C. Attorneys’ Fees Award to the Successor Trustee

¶22 Huff argues that Mason was not entitled to an award of attorneys’ fees. We disagree.

¶23 Section 33-807(E) provides that a plaintiff need only join a trustee as a party in legal actions pertaining to a breach of the trustee’s obligation under this chapter or under the DOT. “If the trustee is joined as a party in any other action, the trustee is entitled to be immediately dismissed and to recover costs and reasonable attorney fees from the person joining the trustee.” A.R.S. § 33-807(E).

¶24 Section 33–807(E) applies as to any particular claim if a trustee establishes three elements: (1) that the trustee has been named as a defendant in the claim; (2) that the claim relates to the authority of the trustee to act under the deed of trust or Arizona’s statutes regulating trust deeds; and (3) that the claims do not allege that the trustee breached any of his obligations arising under either the trust deed or Arizona’s statutes regulating deeds of trust. Puzz v. Chase Home Fin., LLC, 763 F. Supp. 2d 1116, 1125 (D. Ariz. 2011).
¶25 Here, because the trustee was named as a defendant in the first amended complaint, the first element is satisfied. The second element is also satisfied because Huff states in her first amended complaint that “Mason is not sued as a trustee or for damages but to quiet title to him as an individual recording documents claiming to create a bare legal title interest in Plaintiffs’ real property.” She also alleges that Mason is not a valid trustee because he was not substituted “by a true beneficiary via legally compliant documents pursuant to A.R.S. § 33-804.”

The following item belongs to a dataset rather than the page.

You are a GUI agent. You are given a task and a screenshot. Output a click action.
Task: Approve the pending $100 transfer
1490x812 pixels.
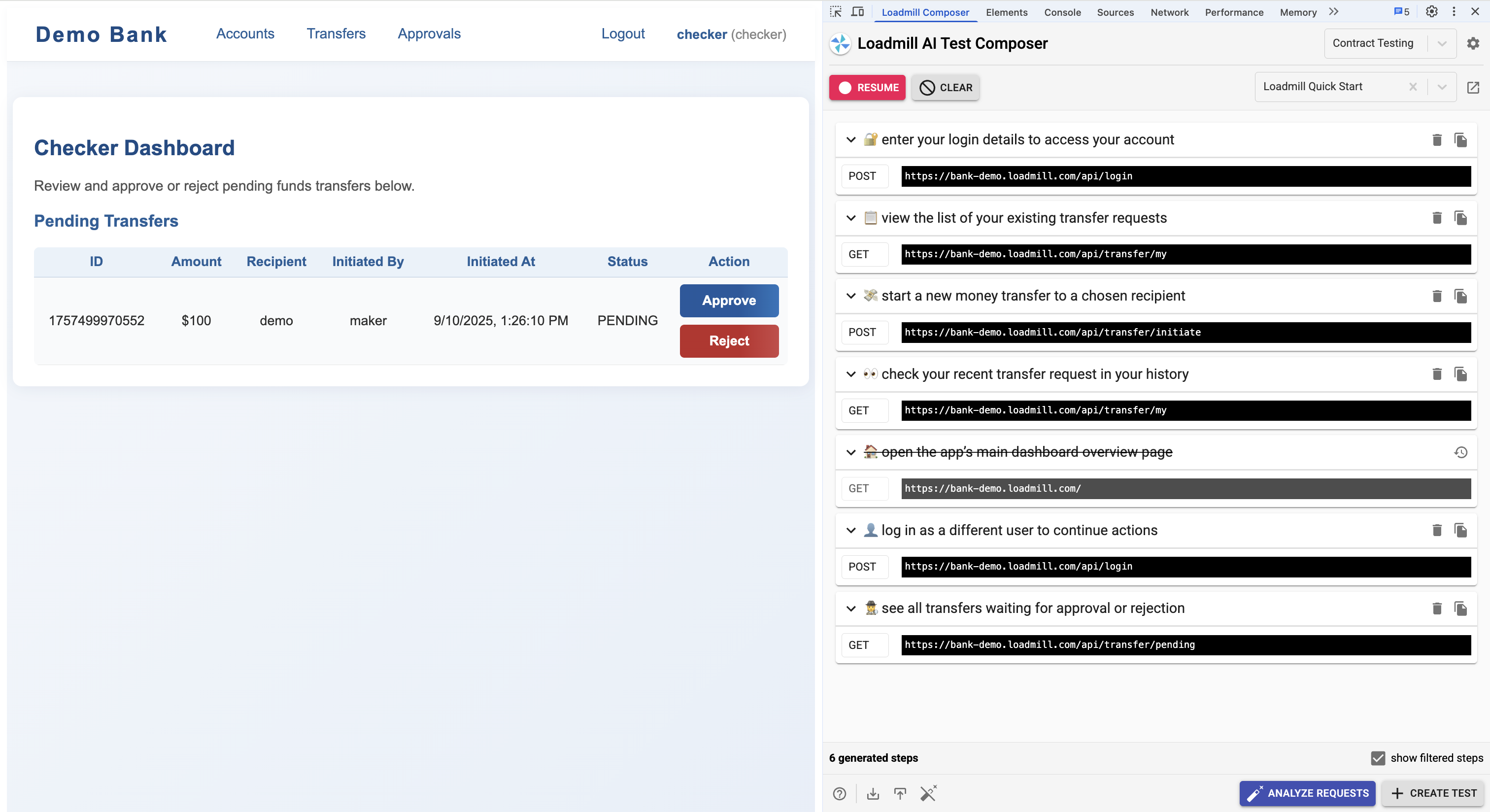pos(729,301)
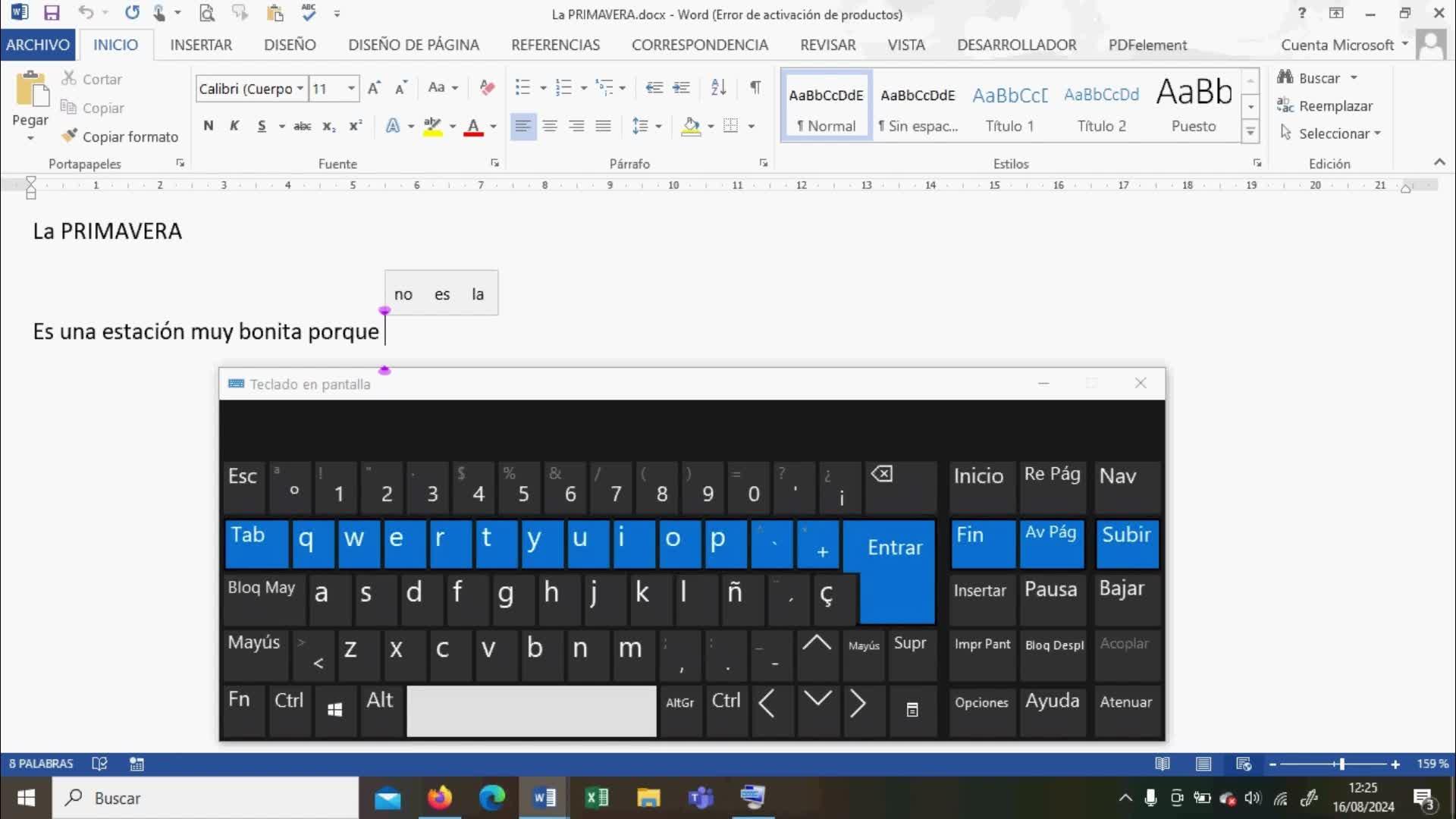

¶26 For the first time on appeal, Huff argues that Mason “breach[ed] the deed of trust by taking orders from a false beneficiary despite notice, and by actively misrepresenting the beneficiary’s status.” We will not, however, consider arguments raised for the first time on appeal. Scottsdale Princess P’ship v. Maricopa Cnty., 185 Ariz. 368, 378, 916 P.2d 1084, 1094 (App. 1995). Moreover, we note that, under Arizona law, a trustee has the “absolute right to rely upon any written direction or information furnished to him by the beneficiary.” A.R.S. § 33–820(A). Accordingly, we affirm the court’s award of attorneys’ fees to Mason under A.R.S. § 33-807(E).

D. Cross-appeal

¶27 Because we are reversing and remanding the dismissal of Huff’s false recording claim, it is premature to consider the cross-appeal on the attorneys’ fee issue as to all other Defendants, except for Mason.

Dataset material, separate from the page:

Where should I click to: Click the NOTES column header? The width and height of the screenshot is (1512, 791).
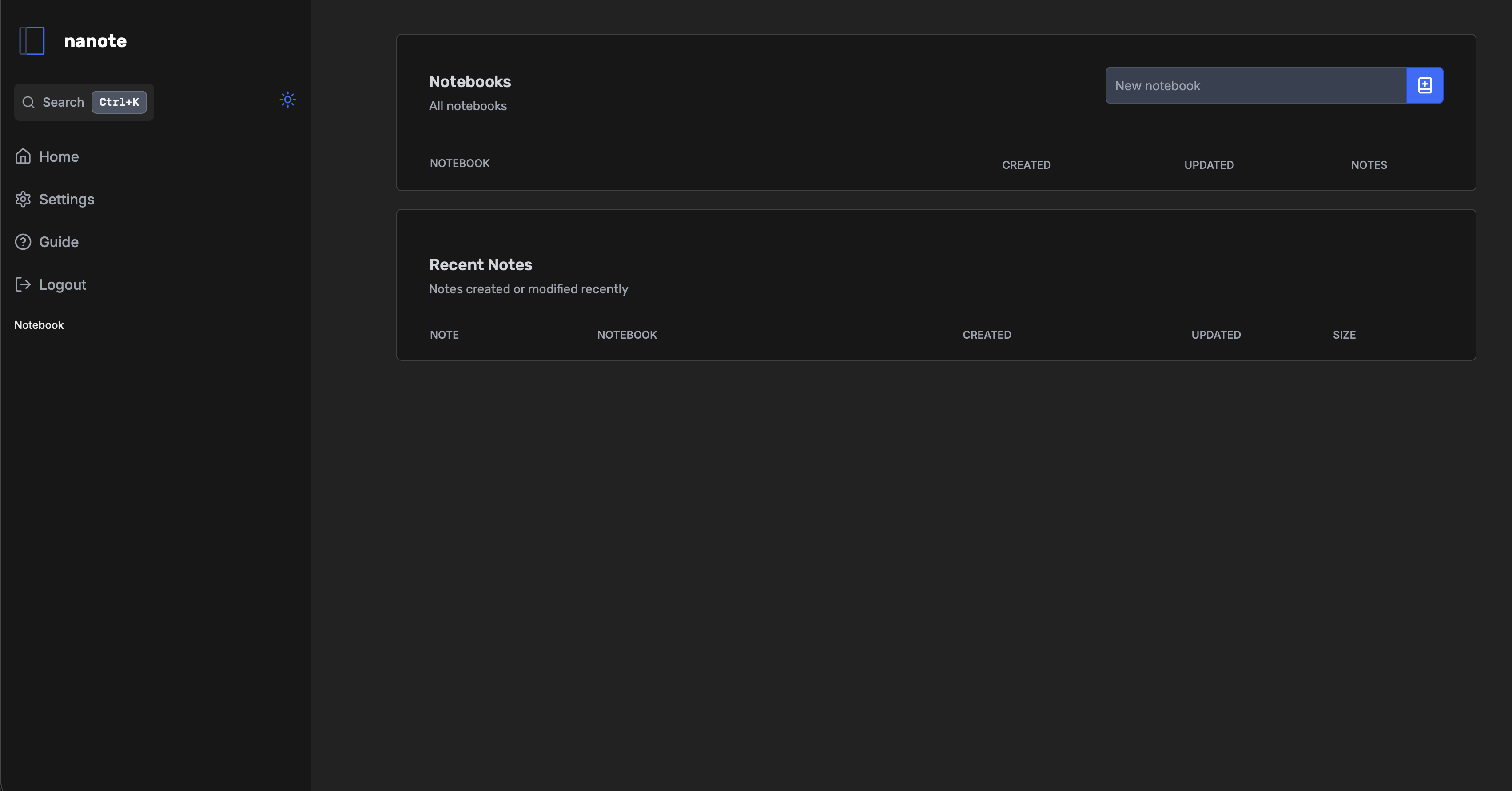[1369, 165]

¶28 For the foregoing reasons, including the analysis in Stauffer, we reverse the ruling on Huff’s false recording claim, affirm the dismissal of Huff’s quiet title claim, affirm the dismissal of Mason and his award of attorneys’ fees, and remand this case for further proceedings. We do not address the cross-appeal issue because of our remand.


MARGARET H. DOWNIE, Presiding Judge


1 Huff later quitclaimed the property to herself and her daughter, Chriss Feder.

2 Although Huff asserts that the use of the word Lender in paragraph twenty-four means that the right to appoint a successor trustee is reserved only to the Lender and cannot be exercised by the Lender’s nominee, successor or assign, we need not resolve her argument in light of the plain language of the paragraph.

3 According to Defendants, this fourth page is the back of page three, the signature page, of the Note.

4 Judge Philip Hall was a sitting member of this court when the matter was assigned to this panel of the court. He retired effective May 31, 2013. In accordance with the authority granted by Article 6, Section 3, of the Arizona Constitution and pursuant to A.R.S. § 12-145, the Chief Justice of the Arizona Supreme Court has designated Judge Hall as a judge pro tempore in the Court of Appeals, Division One, for the purpose of participating in the resolution of cases assigned to this panel during his term in office.